··· TEXT SHOWN ···
We'll learn to handle this and make it a clean text file.


* Let's fix the areas where America is spelt incorrectly, but before that, let's check if our
pattern matches. We can see that there is a dollar; for this, we need to use
an escape sequence.





In [None]:
re.findall('\$*Amrica',string)

['$Amrica', 'Amrica']

## Step 3: Find and Replace the Wrong Spellings of America


Let's replace the incorrect words, which can be done using the dot sub method.

In [None]:
string = re.sub('\$*Amrica','America',string)

## Step 4: Replace Special Characters and Unwanted Whitespaces


Looking at the numbers will enable us to create a regular expression and replace it as follows.

In [None]:
string = re.sub('[~^]\d+','',string)

Now, let’s add a character set first. It needs to be small a to z, capital A to Z, 0–9, single spaces and a period.


In [None]:
string = re.sub('[^a-zA-Z0-9\s.]',' ',string)

Finally, there are unwanted white spaces. There need to be at least two or more spaces, which we need to replace with a single space in the string.

In [None]:
string = re.sub('\s\s+',' ',string)

__Observation__

* We can see that there is one space at the beginning.
* We can remove that using the below command.

In [None]:
string = re.sub('^\s','',string)

In [None]:
print(string)

Captain America is played by Chris Evans.
I love Chris Evans.
Captain America was released in 2011 as a part of Marvel Franchise.
WHILE THERE WERE MANY PARTS OF THE MOVIE RELEASED I LOVED THE FIRST ONE. 


__Observation__

Thus, the final output does not have any spelling mistakes or unwanted spaces.


## Step 5: Find All Uppercased Words

The last thing we need to do is replace all the uppercased word with lowercased word. Let's first take all the uppercased words. *findall* will return
all the uppercased words.

In [None]:
upper_words = re.findall('[A-Z][A-Z]+',string)
··· RECORD LIST ···
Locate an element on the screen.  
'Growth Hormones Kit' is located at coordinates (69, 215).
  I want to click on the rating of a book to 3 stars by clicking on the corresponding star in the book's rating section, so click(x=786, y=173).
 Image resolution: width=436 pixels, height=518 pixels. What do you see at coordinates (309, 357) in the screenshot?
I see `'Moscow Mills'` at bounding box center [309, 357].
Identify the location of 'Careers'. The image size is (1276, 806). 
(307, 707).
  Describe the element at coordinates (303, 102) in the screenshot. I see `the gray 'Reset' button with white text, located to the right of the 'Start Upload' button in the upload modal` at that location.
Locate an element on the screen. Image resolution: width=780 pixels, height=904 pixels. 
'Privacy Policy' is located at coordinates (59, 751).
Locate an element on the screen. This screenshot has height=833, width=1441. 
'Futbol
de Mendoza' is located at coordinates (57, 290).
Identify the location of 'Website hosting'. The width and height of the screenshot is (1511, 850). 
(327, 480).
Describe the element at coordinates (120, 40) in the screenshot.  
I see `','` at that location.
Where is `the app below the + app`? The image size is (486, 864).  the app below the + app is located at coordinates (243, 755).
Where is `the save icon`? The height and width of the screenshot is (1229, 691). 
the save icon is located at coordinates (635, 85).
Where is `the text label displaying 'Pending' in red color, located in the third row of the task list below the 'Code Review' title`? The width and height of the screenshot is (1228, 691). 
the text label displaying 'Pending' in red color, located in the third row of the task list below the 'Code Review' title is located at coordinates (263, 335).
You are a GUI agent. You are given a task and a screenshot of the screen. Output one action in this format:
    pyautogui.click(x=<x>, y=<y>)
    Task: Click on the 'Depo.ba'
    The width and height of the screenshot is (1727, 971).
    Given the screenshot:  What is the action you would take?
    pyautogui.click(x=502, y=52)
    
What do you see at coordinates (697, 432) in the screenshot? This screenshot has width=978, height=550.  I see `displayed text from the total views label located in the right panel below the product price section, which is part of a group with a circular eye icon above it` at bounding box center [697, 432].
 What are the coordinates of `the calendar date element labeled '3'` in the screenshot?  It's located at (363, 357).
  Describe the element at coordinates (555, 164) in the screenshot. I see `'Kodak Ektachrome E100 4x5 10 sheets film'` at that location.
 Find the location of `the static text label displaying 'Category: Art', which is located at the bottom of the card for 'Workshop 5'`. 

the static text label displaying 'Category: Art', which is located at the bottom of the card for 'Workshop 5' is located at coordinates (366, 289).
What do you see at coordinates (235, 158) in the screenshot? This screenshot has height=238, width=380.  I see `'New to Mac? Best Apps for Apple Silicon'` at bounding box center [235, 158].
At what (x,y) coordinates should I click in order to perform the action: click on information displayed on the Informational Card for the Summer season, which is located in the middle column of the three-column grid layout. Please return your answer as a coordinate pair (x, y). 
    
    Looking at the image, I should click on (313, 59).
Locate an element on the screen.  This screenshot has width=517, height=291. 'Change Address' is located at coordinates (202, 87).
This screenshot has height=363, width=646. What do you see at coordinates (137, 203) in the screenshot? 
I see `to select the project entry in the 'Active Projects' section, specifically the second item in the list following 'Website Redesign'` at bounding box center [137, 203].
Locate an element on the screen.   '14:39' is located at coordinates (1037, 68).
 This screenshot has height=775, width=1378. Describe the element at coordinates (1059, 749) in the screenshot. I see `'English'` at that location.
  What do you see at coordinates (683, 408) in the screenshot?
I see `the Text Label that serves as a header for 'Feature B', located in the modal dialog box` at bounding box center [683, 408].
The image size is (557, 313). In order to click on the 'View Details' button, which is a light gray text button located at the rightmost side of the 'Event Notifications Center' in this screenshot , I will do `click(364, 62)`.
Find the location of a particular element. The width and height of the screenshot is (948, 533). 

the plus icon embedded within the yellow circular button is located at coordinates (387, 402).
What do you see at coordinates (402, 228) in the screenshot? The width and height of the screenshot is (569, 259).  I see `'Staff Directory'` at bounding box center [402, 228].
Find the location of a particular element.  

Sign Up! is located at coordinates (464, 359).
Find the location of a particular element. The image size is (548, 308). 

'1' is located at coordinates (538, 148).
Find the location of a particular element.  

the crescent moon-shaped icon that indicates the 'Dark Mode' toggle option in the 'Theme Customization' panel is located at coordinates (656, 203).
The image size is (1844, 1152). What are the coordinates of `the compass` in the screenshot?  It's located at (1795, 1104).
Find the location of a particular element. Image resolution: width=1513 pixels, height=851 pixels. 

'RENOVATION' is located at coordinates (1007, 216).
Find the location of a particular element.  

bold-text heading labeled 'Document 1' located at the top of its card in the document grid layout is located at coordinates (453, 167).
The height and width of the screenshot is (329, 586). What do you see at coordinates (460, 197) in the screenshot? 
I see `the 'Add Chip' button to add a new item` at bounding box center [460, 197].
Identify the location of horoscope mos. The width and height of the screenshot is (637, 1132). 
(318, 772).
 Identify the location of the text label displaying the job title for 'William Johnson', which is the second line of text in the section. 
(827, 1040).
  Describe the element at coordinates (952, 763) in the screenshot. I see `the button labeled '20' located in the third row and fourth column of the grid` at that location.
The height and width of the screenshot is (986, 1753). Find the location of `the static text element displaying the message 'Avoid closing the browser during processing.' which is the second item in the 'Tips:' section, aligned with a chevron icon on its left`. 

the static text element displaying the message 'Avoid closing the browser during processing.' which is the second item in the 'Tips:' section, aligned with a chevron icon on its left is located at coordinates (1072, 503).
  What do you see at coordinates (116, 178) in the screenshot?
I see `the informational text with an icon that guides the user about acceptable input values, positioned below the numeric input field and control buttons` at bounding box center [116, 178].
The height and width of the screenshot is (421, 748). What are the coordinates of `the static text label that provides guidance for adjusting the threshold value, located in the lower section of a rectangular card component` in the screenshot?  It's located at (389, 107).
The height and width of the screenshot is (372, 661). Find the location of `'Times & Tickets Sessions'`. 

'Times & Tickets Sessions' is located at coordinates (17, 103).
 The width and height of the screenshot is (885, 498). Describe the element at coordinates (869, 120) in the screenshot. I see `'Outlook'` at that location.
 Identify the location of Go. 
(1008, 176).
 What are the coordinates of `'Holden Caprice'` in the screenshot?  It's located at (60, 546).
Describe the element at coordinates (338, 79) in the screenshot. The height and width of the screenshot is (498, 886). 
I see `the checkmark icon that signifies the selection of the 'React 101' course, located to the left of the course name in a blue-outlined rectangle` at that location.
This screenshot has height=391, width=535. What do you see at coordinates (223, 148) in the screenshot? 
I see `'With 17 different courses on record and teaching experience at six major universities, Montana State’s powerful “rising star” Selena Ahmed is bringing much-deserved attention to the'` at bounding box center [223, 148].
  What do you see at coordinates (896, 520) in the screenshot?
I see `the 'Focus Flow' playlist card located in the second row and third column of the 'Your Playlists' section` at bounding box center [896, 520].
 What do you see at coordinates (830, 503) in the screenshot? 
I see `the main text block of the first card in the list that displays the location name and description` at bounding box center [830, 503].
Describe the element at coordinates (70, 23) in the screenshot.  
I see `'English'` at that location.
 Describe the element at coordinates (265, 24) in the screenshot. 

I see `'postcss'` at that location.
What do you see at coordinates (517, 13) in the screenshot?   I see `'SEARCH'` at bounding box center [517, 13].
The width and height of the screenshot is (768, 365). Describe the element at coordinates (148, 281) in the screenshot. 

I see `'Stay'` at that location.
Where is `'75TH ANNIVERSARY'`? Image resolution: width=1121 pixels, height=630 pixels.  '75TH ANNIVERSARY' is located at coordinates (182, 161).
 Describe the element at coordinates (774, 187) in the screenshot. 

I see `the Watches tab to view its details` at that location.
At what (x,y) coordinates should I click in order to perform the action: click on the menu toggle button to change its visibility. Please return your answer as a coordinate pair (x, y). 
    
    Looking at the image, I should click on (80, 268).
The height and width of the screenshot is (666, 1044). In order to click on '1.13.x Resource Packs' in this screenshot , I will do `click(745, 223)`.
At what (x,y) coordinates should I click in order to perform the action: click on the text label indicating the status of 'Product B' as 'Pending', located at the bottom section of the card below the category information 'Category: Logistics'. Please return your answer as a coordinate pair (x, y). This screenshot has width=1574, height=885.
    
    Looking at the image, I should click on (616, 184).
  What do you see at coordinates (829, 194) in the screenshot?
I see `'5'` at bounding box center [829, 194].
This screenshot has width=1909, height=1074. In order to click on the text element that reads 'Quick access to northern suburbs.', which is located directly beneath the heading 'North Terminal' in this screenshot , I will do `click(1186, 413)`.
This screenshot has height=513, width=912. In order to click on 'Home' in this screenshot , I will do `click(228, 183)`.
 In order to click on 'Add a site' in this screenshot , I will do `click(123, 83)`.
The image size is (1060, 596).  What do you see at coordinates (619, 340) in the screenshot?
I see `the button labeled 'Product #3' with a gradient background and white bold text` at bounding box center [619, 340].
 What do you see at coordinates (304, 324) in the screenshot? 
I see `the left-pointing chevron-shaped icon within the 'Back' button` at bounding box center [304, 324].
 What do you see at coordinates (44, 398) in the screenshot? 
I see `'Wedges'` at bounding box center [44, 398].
···
TASK LIST:
• a. In the regex text-cleaning tutorial, what method is used to replace the incorrect spellings of America?
• b. Carry on the regex text-cleaning tutorial from the point at which it stops.
The listing has no role in this exercise.

RESPONSES PER TASK:
• a. The dot sub method, re.sub.

• b.
In [None]:
upper_words

['WHILE',
 'THERE',
 'WERE',
 'MANY',
 'PARTS',
 'OF',
 'THE',
 'MOVIE',
 'RELEASED',
 'LOVED',
 'THE',
 'FIRST',
 'ONE']

__Observation__

Here, we have all the uppercased words.

## Step 6: Convert the Uppercased Words to Lowercase

Let's convert all of this into lowercase using list comprehension.

In [None]:
lower_words = [ x.lower() for x in upper_words]

In [None]:
lower_words

['while',
 'there',
 'were',
 'many',
 'parts',
 'of',
 'the',
 'movie',
 'released',
 'loved',
 'the',
 'first',
 'one']

## Step 7: Replace the Uppercased Words with the Lowercase Words

Let's replace all the occurrences of uppercased words with all the occurrences of lowercase words and print this string.

In [None]:
for u,l in list(zip(upper_words,lower_words)):
    string = re.sub(u,l,string)

In [None]:
print(string)

Captain America is played by Chris Evans.
I love Chris Evans.
Captain America was released in 2011 as a part of Marvel Franchise.
while there were many parts of the movie released I loved the first one. 


__Obseravations__

Thus, we have a clean file now.


## Step 8: Write the Modified Content to a New File

Finally, let's open the file in write mode and close it using the below code.

In [None]:
# Write it to a file
f = open('Sample_modified.txt','w')
f.write(string)
f.close()